Pencarian jati diri dari pengakuan orang lain membuat remaja banyak menghabiskan tenaga untuk memuaskan pandangan umum: sebisa mungkin tampak keren; memperlihatkan–walaupun kenyataannya berkebalikan–gaya hidup yang asyik; mencari prestasi di bidang-bidang yang diakui oleh anak sebaya. Saat generasi sebelumnya memuaskan orang lain dengan tampilan langsung tanpa perantara, remaja di era ini menggunakan media sosial berbasis internet untuk saling “mengintip” satu sama lain. Kondisi tersebut mempermudah remaja era ini untuk menunjukkan apa yang ingin dilihat dan menyembunyikan apa yang tabu: menggunakan topeng sepanjang waktu agar dapat berelasi dengan orang lain.

Lebih jauh lagi, tampilan media sosial pada akhirnya hanya pertunjukansemu dari penokohan yang ingin ditunjukan oleh remaja. Jati diri remaja akan tersembunyi–atau, nyaman dengan posisi yang disembunyikan–oleh topeng yang dikenakan. Di titik ini, tanggapan lingkungan di media sosial tentu saja akan sangat baik dan penuh pujian. Tetapi, bagaimana tanggapan diri sendiri terhadap topeng yang digunakan? Sejujurnya, apakah diri sendiri nyaman dengan wajah palsu tersebut?    

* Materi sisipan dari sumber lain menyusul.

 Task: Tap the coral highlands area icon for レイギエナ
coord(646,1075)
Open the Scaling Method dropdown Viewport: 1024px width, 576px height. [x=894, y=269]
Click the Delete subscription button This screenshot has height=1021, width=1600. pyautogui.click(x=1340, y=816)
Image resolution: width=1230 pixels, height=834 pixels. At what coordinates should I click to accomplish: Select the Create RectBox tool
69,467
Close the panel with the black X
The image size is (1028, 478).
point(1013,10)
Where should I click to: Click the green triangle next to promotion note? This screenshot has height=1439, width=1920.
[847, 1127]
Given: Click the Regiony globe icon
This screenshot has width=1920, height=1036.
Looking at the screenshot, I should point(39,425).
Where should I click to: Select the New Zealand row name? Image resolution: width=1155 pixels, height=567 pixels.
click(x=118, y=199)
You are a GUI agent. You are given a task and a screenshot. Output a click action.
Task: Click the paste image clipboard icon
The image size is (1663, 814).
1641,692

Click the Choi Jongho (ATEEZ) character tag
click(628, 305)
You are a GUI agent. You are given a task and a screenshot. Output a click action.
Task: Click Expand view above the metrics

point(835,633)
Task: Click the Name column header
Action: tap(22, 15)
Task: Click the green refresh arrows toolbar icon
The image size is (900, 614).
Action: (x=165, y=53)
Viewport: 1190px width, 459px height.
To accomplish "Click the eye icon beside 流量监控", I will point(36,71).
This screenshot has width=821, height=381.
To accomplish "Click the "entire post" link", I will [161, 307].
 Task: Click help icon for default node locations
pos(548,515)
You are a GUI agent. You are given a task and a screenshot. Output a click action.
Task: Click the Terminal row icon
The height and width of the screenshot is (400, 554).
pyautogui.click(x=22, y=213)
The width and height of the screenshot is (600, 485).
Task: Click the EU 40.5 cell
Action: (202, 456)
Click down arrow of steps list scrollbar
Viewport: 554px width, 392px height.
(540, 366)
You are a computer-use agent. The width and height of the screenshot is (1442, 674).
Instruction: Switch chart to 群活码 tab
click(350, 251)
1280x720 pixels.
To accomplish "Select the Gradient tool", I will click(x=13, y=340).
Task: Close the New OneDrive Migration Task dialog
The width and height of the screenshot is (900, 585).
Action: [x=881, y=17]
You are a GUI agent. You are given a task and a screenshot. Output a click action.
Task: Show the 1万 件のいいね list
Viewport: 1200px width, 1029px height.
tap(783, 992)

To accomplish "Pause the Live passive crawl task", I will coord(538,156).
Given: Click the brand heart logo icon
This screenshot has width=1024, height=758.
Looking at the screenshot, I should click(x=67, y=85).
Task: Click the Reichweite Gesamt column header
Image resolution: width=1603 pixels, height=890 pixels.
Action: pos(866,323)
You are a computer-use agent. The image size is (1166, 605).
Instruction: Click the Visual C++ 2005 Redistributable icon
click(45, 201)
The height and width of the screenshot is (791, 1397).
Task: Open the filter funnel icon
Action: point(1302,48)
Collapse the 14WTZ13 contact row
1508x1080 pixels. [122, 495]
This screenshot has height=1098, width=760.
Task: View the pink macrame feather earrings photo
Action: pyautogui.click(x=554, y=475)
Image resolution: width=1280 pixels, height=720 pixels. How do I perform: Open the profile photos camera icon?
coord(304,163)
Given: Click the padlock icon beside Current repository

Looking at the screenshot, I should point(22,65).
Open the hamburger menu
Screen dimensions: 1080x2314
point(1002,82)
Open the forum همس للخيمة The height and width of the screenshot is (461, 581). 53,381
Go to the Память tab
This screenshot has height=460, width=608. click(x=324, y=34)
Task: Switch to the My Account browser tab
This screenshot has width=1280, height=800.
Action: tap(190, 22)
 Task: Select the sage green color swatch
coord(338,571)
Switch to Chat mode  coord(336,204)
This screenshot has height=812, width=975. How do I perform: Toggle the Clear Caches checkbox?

Lingkungan–diakui atau tidak–sebenarnya sedang memuja topeng yang dikenakan dan bukan kagum terhadap jati diri yang sebenarnya. Topeng yang merupakan salah satu bentuk dari sebuah kebohongan hanya akan tampak otentik jika terus dilanjutkan dengan kebohongan selanjutnya. Ketakutan untuk tidak diperhatikan lagi akan membuat topeng lama selalu dimodifikasi agar sesuai dengan selera pasar.

Pada akhirnya, jati diri akan semakin ditentukan oleh tanggapan orang lain dan hanya bermakna jika mendapat apresiasi positif dari lingkungan. Jati diri–pada akhirnya–bukan ditentukan oleh diri sendiri dan–dalam perjalananya–hak atas jati diri berpindah menjadi milik orang lain.

Oleh karena itu, apakah “jati diri” yang pada akhirnya menjadi hak orang lain benar-benar merupakan jati diri?